Why do some innovations spread so swiftly and others so slowly? In the era of the internet we want frictionless, “turnkey” solutions to the major difficulties of the world. We’ve come to expect that innovations will spread quickly. Plenty do but there’s an equally long list of vital innovations that have failed to catch on. The puzzle is why.
In Slow Ideas, Atul Gawande tackles this thorny question comparing the different trajectories followed by surgical anaesthesia and antiseptics, both of which were discovered in the nineteenth century. The first public demonstration of anaesthesia was in 1846. Within that year, it had been tested in hospitals and published in the medical community; and within seven years, it was a standard in almost every hospital across the United States and Europe. In 1867, Joseph Lister published landmark research in The Lancet introducing antiseptic as a means to prevent lethal surgical infections. Its adoption would take decades.
Incentives for both, anaesthesia and antiseptics, ran in the right direction, and both implied technical challenges to solve. Clearly, economics and technical complexity can help explain part of the difficulty for ideas to spread, but they are not enough. What were the key differences?
First, one combated a visible and immediate problem (pain); the other combated an invisible problem (germs) whose effects wouldn’t be manifest until well after the operation. Second, although both made life better for patients, only one made life better for doctors.
Surgeons finally did upgrade their antiseptic standards at the end of the nineteenth century. But, as it is often the case with new ideas, the effort required deeper changes than anyone had anticipated. In their blood-slick, viscera-encrusted black coats, surgeons had seen themselves as warriors doing haemorrhagic battle with little more than their bare hands. A few pioneering Germans, however, seized on the idea of the surgeon as scientist. They traded in their black coats for pristine laboratory whites, refashioned their operating rooms to achieve the exacting sterility of a bacteriological lab, and embraced anatomic precision over speed.
Many important but stalled ideas have followed a similar pattern. They attack problems that are big but, to most people, invisible; and making them work can be tedious, if not outright painful. Everett Rogers showed that the diffusion of innovations is essentially a social process in which subjectively perceived information about a new idea is communicated:
Mass media can introduce a new idea to people.
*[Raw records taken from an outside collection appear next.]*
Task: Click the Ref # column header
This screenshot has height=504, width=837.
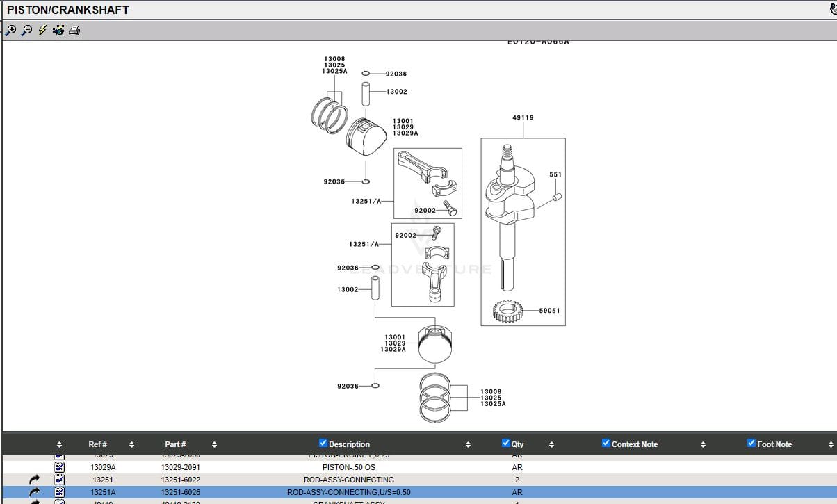Action: pos(97,444)
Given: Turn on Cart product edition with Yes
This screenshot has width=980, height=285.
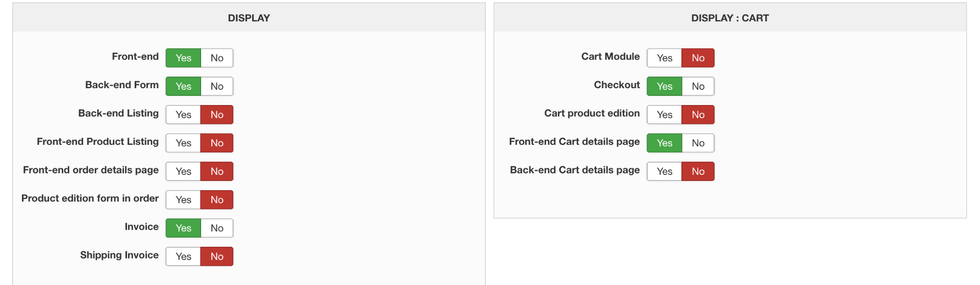Looking at the screenshot, I should [x=664, y=115].
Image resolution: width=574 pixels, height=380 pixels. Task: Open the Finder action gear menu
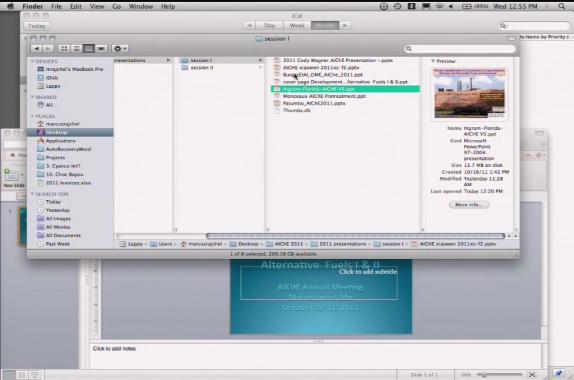pyautogui.click(x=120, y=48)
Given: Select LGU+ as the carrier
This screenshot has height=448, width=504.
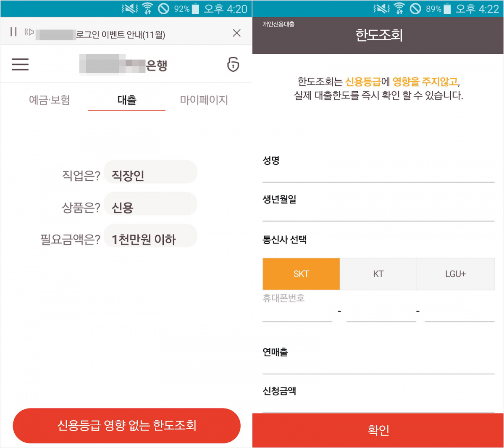Looking at the screenshot, I should [x=455, y=274].
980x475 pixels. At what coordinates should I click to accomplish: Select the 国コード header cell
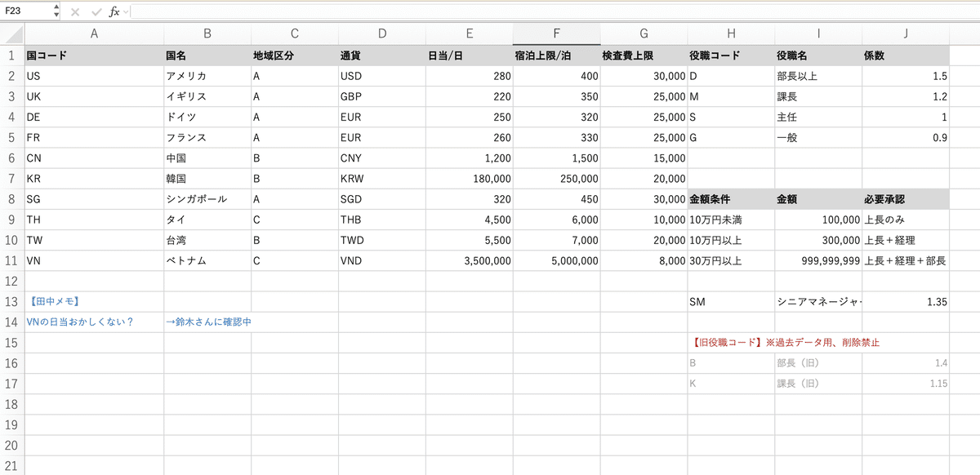tap(94, 56)
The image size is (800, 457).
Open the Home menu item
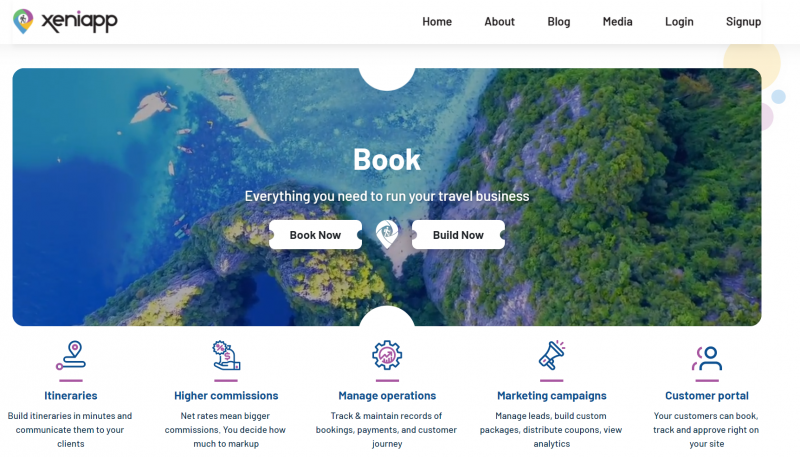point(437,22)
But, Rogers showed, people follow the lead of other people they know and trust when they decide whether to take it up. Every change requires effort, and the decision to make that effort is a social process.
This is something that salespeople understand well. I once asked a pharmaceutical rep how he persuaded doctors—who are notoriously stubborn—to adopt a new medicine. Evidence is not remotely enough, he said, however strong a case you may have. You must also apply “the rule of seven touches.” Personally “touch” the doctors seven times, and they will come to know you; if they know you, they might trust you; and, if they trust you, they will change. That’s why he stocked doctors’ closets with free drug samples in person. Then he could poke his head around the corner and ask, “So how did your daughter Debbie’s soccer game go?” Eventually, this can become “Have you seen this study on our new drug? How about giving it a try?” As the rep had recognized, human interaction is the key force in overcoming resistance and speeding change.
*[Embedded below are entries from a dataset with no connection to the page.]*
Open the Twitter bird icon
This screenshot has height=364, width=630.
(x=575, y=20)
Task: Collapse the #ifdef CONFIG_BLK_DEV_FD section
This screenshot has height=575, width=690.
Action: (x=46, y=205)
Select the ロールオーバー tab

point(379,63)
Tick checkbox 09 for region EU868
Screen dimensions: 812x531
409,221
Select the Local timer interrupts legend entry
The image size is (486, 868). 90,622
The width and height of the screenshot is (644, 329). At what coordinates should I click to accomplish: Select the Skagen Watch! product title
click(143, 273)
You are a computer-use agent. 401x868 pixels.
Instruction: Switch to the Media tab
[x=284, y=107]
Atul Gawande shows that key ideas in healthcare and nutrition are still trying to make its way through an unequal world.
Here we are in the first part of the twenty-first century, and we’re still trying to figure out how to get ideas from the first part of the twentieth century to take root.
How many other bright ideas are still waiting its time, still unknown, somewhere in an old book, and obscure website, or still inside a brain struggling to communicate?